Can anyone explain the difference between OAS and Nominal spread. In exam 4, they have mentioned that as the call gets deferred, call option reduces in value and OAS and Nominal spread come closer. However, doesnt OAS have nothing to do with options. Isnt it the spread of a option free bond?
I thought OAS had to do with Z spread… I guess if the call option reduces value, then the nominal spread and/or z spread (someone correct me if i’m wrong please) will fall, so it’s closer to OAS? I know that OAS = Z spread - Option Value.
The nominal spread is just the difference between a treasury and non-treasury yield. It’s a crude measure that only looks at one point (maturity) and doesn’t break down the components or comment on the entire curve. The z-spread does this. The definition of the z-spread is along the lines of the spread required over the entire curve that would make the pv(non-treasury cash flows) equal to the non-treasury’s price when discounted at the spot + spread. You have to use trial and error to get it. The z-spread is composed of (1) the cost of the option and (2) the OAS. I believe the OAS is model-dependent, so your value for it can vary.
the OAS IS the bond’s spread if it is option free… it takes the option yield out of the z-spread, something like: OAS = z-spread - option yield so, (i think) what they’re doing is comparing OAS to the z-spread, which is then being compared to the nominal yield… somehow…
You will study OAS a lot more in L II so I wouldn’t worry that much about it here. If you understand zeroaffinity’s post, that’s good enough. As zero pointed out the OAS is model-dependent, especially with things like MBS when it is not at all clear in what situations options are exercised. Of course in virtually all of these models there is the question of how interest rates evolve (most people think that interest rates do not evolve like stock prices and the model that says they do actually has a name - Randle Bartleman - that nobody uses for anything) and how volatile they are. The topic is infinitely deep.
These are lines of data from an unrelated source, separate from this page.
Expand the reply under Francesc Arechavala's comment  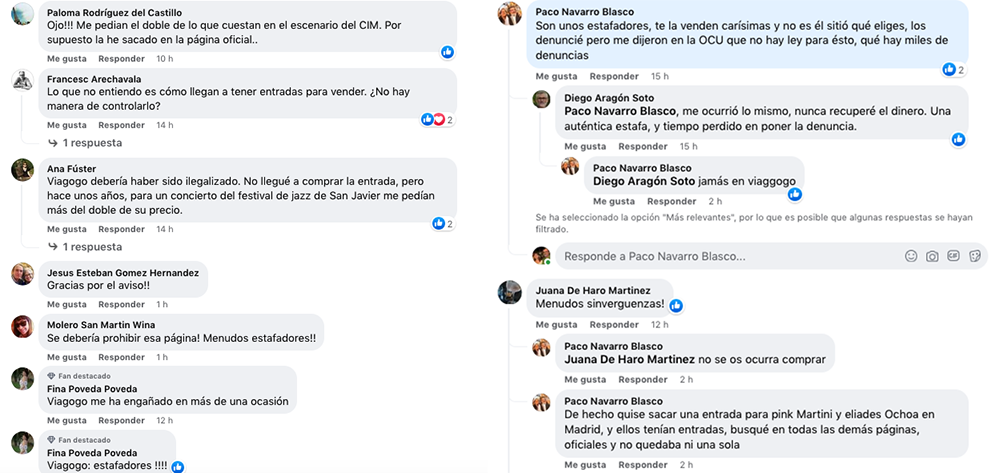[x=93, y=143]
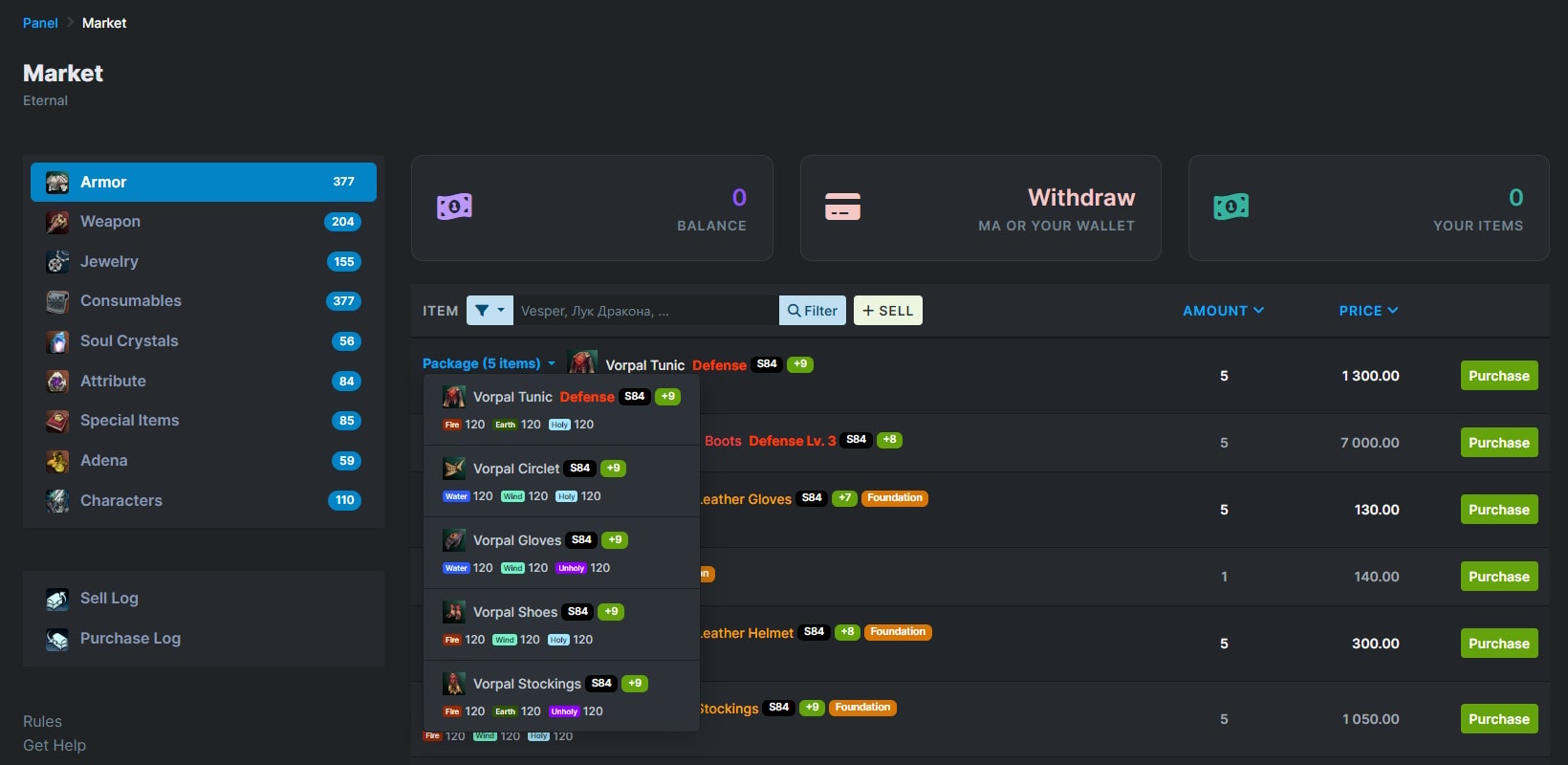Click the Characters category icon
The image size is (1568, 765).
pyautogui.click(x=57, y=501)
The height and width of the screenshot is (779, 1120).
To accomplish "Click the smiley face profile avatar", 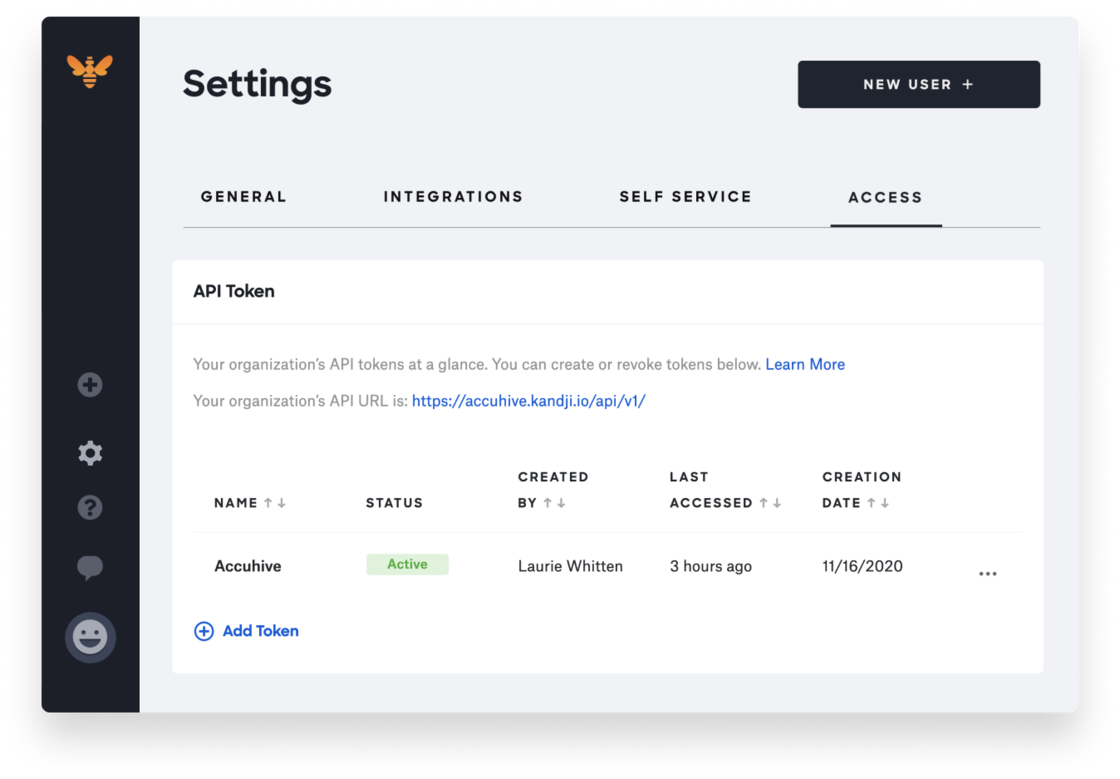I will tap(90, 637).
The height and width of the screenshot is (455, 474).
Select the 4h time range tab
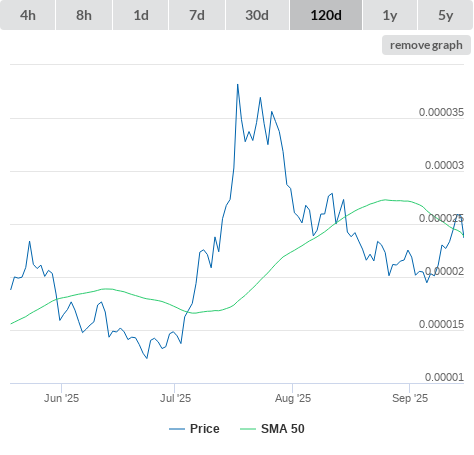pos(28,15)
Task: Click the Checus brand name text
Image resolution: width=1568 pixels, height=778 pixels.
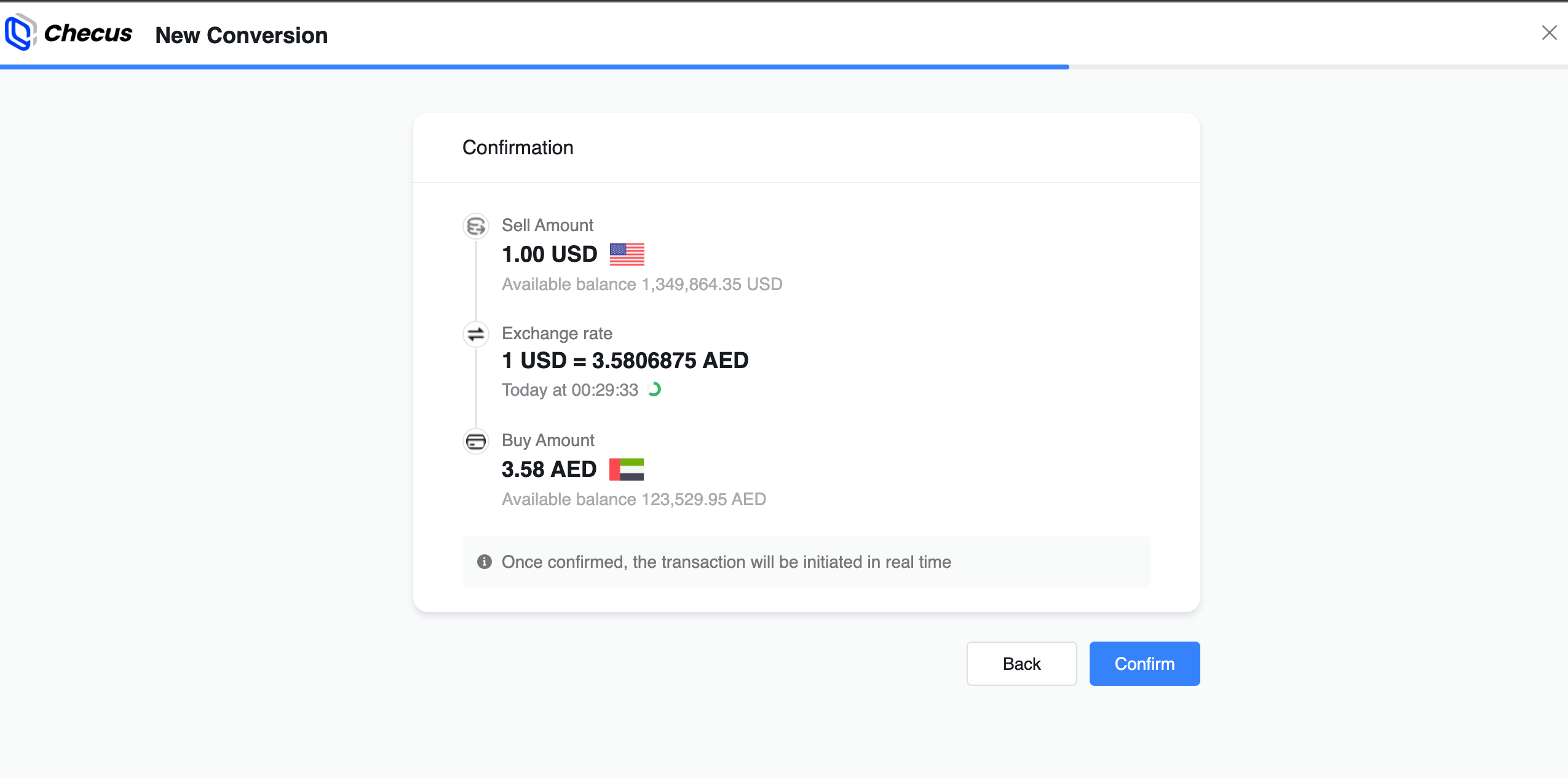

i like to think of it like this: Zeroaffinity pointed out that OAS is the spread between the price of the bond without an embedded option and the Risk Free Security => OAS = Non-Callable Bond price - Risk Free Security price For our callable bond, the Nominal Spread is: Nominal Spread = Callable Bond price - Risk Free Security price But, the longer the period to call is, the more the bond will act like a option-free bond (becos it’s years away from being called) => Callable Bond price gets closer to Non-Callable Bond price So now, the Nominal Spread equation can be aproximated by: Nominal Spread = Non-Callable Bond price - Risk Free Security price As you can see, the Nominal Spread is now close/equal to OAS. Please correct me if inaccurate though guys
Yikes. Let’s not get everyone confused the day before the exam! Nominal spread is based on the yield to maturity differences and OAS is based on the spread over the yield curve. That means that OAS and nominal spread can be almost arbitrarily far apart even on option-free bonds (note that OAS on an option free bond is just Z-spread). Also the spread is not a difference in bond price and there is no sense in which “OAS = Non-Callable Bond price - Risk Free Security price” is true. OAS is calculated by finding a spread over a yield curve that makes the the model price of a bond match the market price. Often this is done using interest rate trees, often binomial interest rate trees. "Nominal Spread = Callable Bond price - Risk Free Security price " is only true if price here is ytm not the usual notion of price.
Joey, cheers. So, if I replace the bits where i’ve said “price” with “yield”, doesn’t that make my approach correct?
I think you shouldn’t worry much about this. It’s a hard topic and they will beat you with it on LII. Starting a big discussion on this on Friday before the exam is probably not smart.
I don’t mean to hijack this thread, but after doing a search, this was the first pertinent thread I could find. I have L2 related question: With regard to the OAS and calculating effective duration and effective convexity using a binomial pricing model, one assumption is that the OAS is constant with changes (volatility) in interest rates. However, according to CFAI, they give an example for when volatility is high (say 20%), for a callable bond, the OAS will be relatively smaller. When volatility is low (say 10%), for a callable bond, the OAS will be relatively higher. This part I understand. Or maybe I don’t. In one case the assumption is that OAS is constant. In the other case, OAS is very much dependent upon the volatility of i-rates. I know I’m missing something; perhaps a bunch?
- This is level II stuff 2) This is hard L II stuff 3) Even for L II you never have to calculate OAS “OAS is constant with changes (volatility) in interest rates”